Le Scintille di Coscienza, ovvero le nostre componenti che si muovono nel mondo a grappoli di tre (le Triadi, cioè noi), agiscono in base all’entusiasmo per la propria missione (l’esplorazione dello Specchio) e alla nostalgia per lo stato di Comunione: due estremi che costituiscono – stabiliamo questa convenzione – il polo positivo e quello negativo del flusso di Coscienza instaurato dall’atto di volontà iniziale, quello che l’Unità utilizzò per creare l’universo e la vita come crediamo di conoscerli.

Lo stesso principio di bipolarità vige tra le componenti dell’universo-Specchio, ovvero i tre assi Spazio, Tempo ed Energia.

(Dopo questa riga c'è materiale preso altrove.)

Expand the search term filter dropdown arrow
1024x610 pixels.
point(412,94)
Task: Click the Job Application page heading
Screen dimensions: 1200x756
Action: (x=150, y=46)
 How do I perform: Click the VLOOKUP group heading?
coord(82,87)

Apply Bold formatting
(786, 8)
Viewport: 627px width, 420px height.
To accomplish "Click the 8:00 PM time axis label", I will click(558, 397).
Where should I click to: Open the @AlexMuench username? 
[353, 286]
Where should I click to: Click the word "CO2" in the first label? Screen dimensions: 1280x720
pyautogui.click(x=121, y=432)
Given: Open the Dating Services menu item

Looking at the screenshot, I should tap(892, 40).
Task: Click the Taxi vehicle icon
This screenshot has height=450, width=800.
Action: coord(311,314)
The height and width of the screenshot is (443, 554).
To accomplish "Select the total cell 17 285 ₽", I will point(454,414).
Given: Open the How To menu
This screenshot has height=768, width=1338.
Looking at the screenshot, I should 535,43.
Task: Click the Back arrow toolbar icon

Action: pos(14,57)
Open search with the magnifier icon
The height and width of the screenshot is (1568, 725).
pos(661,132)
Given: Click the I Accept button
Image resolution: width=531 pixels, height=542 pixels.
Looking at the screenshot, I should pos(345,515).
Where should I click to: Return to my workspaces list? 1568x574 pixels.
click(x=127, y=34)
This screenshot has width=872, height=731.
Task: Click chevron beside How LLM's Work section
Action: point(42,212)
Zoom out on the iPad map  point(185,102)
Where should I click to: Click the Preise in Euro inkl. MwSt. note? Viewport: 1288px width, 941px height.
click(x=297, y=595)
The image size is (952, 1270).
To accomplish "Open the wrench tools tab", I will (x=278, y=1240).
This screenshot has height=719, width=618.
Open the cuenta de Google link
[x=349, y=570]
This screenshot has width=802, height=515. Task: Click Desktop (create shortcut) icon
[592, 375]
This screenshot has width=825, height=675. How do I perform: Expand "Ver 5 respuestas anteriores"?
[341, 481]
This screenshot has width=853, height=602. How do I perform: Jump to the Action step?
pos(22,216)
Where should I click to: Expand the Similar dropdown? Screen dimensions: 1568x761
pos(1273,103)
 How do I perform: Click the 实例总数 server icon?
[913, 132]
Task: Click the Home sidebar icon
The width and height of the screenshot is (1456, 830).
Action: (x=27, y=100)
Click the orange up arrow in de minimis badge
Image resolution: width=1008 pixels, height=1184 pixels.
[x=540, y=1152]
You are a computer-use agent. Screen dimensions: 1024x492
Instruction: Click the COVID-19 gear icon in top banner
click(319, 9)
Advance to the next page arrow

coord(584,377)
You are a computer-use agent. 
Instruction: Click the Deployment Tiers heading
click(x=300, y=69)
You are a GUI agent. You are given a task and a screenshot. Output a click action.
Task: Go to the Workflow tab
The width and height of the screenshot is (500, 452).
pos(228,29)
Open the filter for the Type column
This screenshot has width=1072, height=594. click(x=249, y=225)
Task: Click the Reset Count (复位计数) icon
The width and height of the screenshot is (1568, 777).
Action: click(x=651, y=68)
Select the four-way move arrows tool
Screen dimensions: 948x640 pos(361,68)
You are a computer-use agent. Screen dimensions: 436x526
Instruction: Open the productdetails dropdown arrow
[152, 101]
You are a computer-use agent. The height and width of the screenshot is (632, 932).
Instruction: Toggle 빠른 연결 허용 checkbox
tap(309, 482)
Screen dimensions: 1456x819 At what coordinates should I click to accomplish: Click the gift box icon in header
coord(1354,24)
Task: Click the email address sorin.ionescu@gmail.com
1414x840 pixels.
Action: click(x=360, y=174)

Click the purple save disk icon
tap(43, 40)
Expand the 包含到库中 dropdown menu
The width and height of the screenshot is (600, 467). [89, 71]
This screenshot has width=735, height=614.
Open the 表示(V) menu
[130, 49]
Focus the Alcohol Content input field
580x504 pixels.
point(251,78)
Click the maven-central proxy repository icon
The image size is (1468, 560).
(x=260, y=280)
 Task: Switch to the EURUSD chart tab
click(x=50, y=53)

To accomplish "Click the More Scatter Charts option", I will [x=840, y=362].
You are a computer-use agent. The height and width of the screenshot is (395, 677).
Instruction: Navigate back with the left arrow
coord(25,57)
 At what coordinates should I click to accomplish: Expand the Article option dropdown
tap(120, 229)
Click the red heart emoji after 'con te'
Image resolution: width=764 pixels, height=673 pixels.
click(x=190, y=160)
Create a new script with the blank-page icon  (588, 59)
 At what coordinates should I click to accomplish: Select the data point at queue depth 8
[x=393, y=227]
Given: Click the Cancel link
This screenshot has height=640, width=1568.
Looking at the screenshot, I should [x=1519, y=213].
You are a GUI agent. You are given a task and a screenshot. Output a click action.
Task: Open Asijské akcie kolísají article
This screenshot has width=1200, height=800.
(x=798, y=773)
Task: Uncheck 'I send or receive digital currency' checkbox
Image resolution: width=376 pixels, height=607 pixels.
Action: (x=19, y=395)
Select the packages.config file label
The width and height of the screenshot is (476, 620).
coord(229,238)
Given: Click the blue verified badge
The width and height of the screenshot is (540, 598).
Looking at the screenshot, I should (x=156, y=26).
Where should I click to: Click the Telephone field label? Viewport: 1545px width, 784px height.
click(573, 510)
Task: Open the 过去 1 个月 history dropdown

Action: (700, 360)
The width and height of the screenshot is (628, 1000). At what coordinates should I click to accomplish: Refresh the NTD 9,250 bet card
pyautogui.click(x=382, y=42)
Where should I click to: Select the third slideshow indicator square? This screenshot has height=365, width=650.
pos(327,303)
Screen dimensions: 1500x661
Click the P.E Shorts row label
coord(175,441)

La mia idea è che lo stato naturale della Coscienza all’interno del proprio regno originario (che Malanga descrive come reale e immodificabile), estraneo alla virtualità (modificabilità) nella quale siamo immersi, sia la quiete. Paradossalmente, quindi, la natura della Coscienza assoluta in stato di riposo somiglia alla morte come noi lo concepiamo mentalmente, cioè assenza di differenza di potenziale e movimento (lo stesso Malanga ha recentemente dichiarato nel suo ultimo lavoro, ‘Coscienza‘, che non può esserci esistenza senza azione)”.